大和元年(827)10月,新登基的唐文宗过18岁生日,举行了一系列庆典活动,其中儒释道三方坐坛对讲是其中一项重要内容。白居易是当世文豪诗杰,此前3月,在裴度、韦处厚二宰相的相助下,又刚刚升任秘书监要职,自然成了儒学一派的领衔。再加上白居易本就通佛明道,现场对应广获喝彩,唐文宗于是龙心大悦,随后便派其与几位老臣作为钦差,巡视东都洛阳。此诗,便是白居易出使洛阳时所作,时间应为(828)年初,在他接诏改任刑部侍郎之前。
诗的首联,“闻道北都今一变,政和军乐万人安”,意思是,听说北都太原现今大变样,政治、军队、老百姓一切都好。这是一个总括式描述。接下来,从两个场景进行了描绘,也可说是印证。一个是宴饮,年轻美貌的女侍者围坐在宾客身边;另一个是军势,整齐雄壮的精兵分列将坛两侧。接下来进一步深入:女侍者应该都夸李相公年少力壮,而李相公呢,穿着貂裘更不会觉得太原寒冷。尾联,诗人基于以上“事实”最终发出了感叹:世间的荣华富贵虽然虚幻但的确很多,而我这辈子还没有你那一天的欢愉。
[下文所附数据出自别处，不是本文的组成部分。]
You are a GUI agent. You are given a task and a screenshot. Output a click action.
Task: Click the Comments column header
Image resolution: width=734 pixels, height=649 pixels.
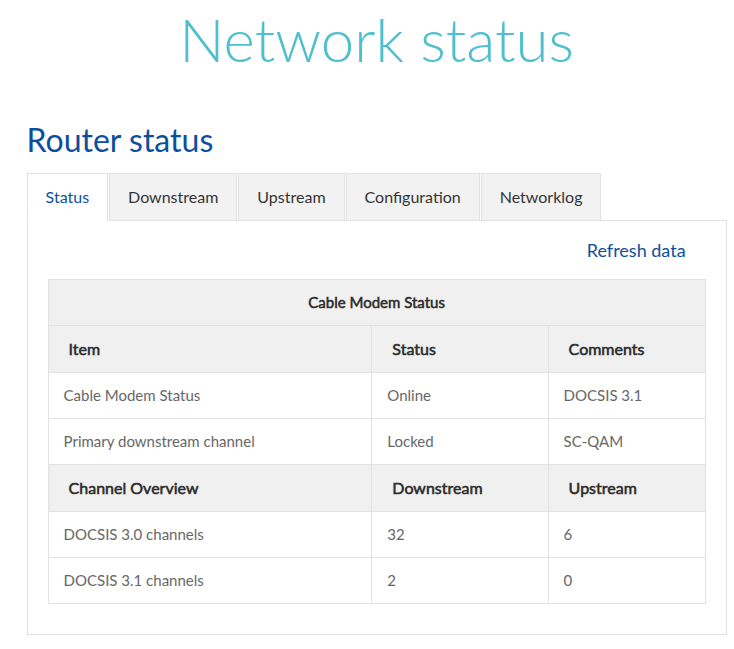click(606, 349)

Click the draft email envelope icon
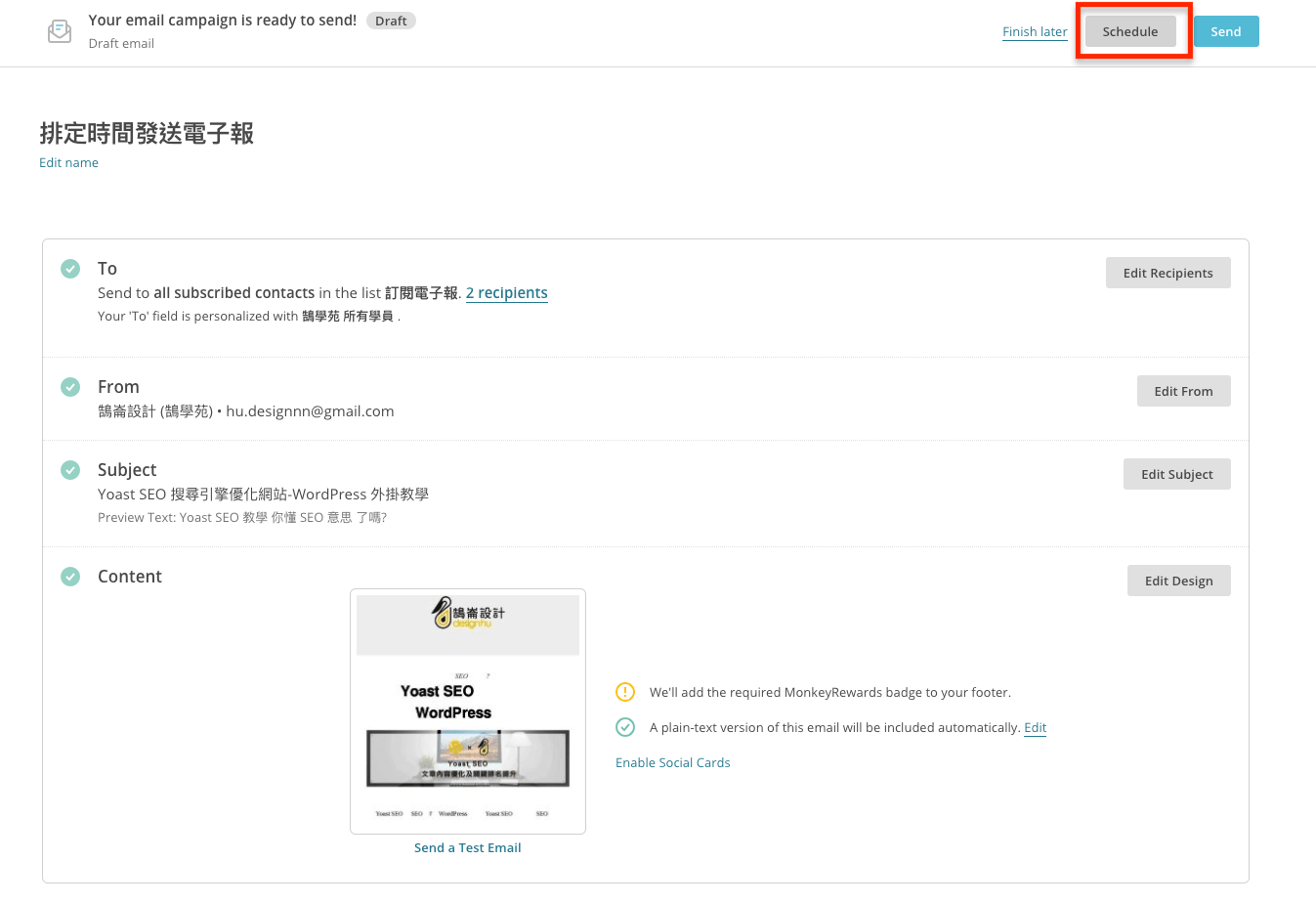60,31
这是此诗表达出来的一个基本内容,整体呈现一派热情高涨情绪。其中既有对李相公治理太原政绩的肯定,也有对李相公本人所过惬意快乐生活的欣羡。但细细读来,其间似乎又夹杂了些许复杂意味。我们再来探究。
从作者白居易来说,虽然目前官至高处,但其实,他之前已多次辞官归隐。宝历二年(826)9月,白居易55岁,请完百日假便径直踏上了归乡养老之路。不成想,还在途中,便听闻了唐敬宗被宦官所杀的宫廷动乱大事件,而一回到洛阳,又发现弟弟白行简已于冬天病逝。不难想象,这两件事对白居易的沉重打击,他所得的,是一种刻骨的伤悲,既汇集着白居易此前为官为人的深刻体悟,也是他此后人生历程的牢固底色。而至于又突然接到诏书,被任命为秘书监以及此后一干事务,无非是老臣之心的被动作为,因此,此诗中确实难掩这种悲伤虚幻底色。
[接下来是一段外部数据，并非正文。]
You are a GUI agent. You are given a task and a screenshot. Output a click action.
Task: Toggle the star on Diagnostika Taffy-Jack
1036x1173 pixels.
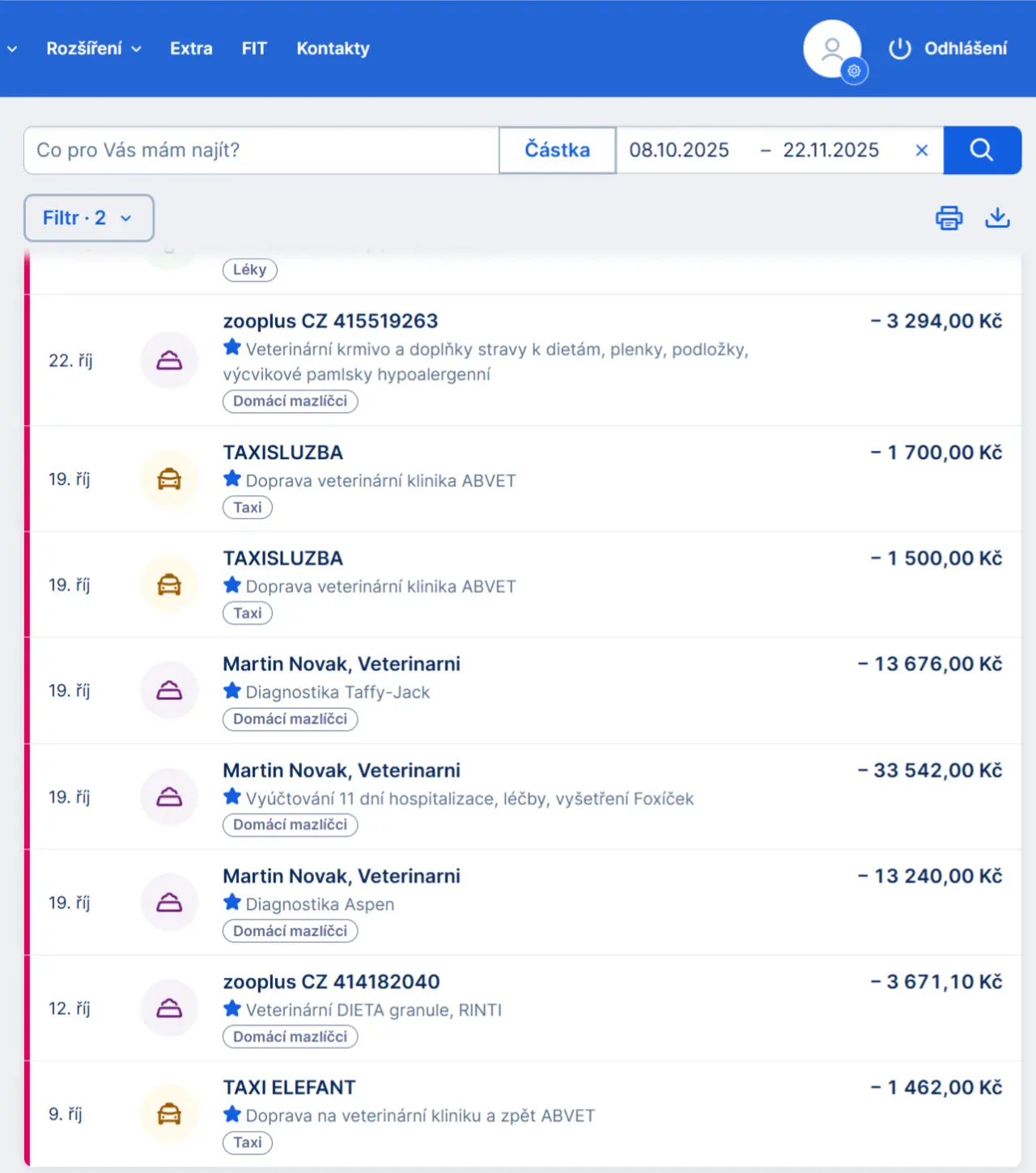(232, 691)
至于李相公,作为唐朝李氏宗室,一路走来也是宦海沉浮。先前当了两年多一点宰相,突然被外放太原,仕途一时受挫。时间也是宝历二年(826)9月。太原,虽然是唐朝龙兴之地,在当时也贵为北都,但毕竟是边远之地,因此,可想李相公的心情也好不到哪儿。于是,在此前白居易写诗向他索求良马时,他便告知了自己的近况,难道不是向好友的一番诉说?当然更有展示成绩以振信心的意思。而白居易的再次寄诗,不是两位同道中人的惺惺相惜?虽然白居易在诗中大加赞美,但字里行间难免不有另一番滋味。而这滋味,相信也是白居易和李相公都心领神会的。
一首好诗必备的品质,在表面的字句意思之外,还要有更为复杂的意味,至于意味如何,就看诸君的品读。而此诗中的北都太原,在当时的局势之下,呈现出了一派难得的繁荣祥和确是事实。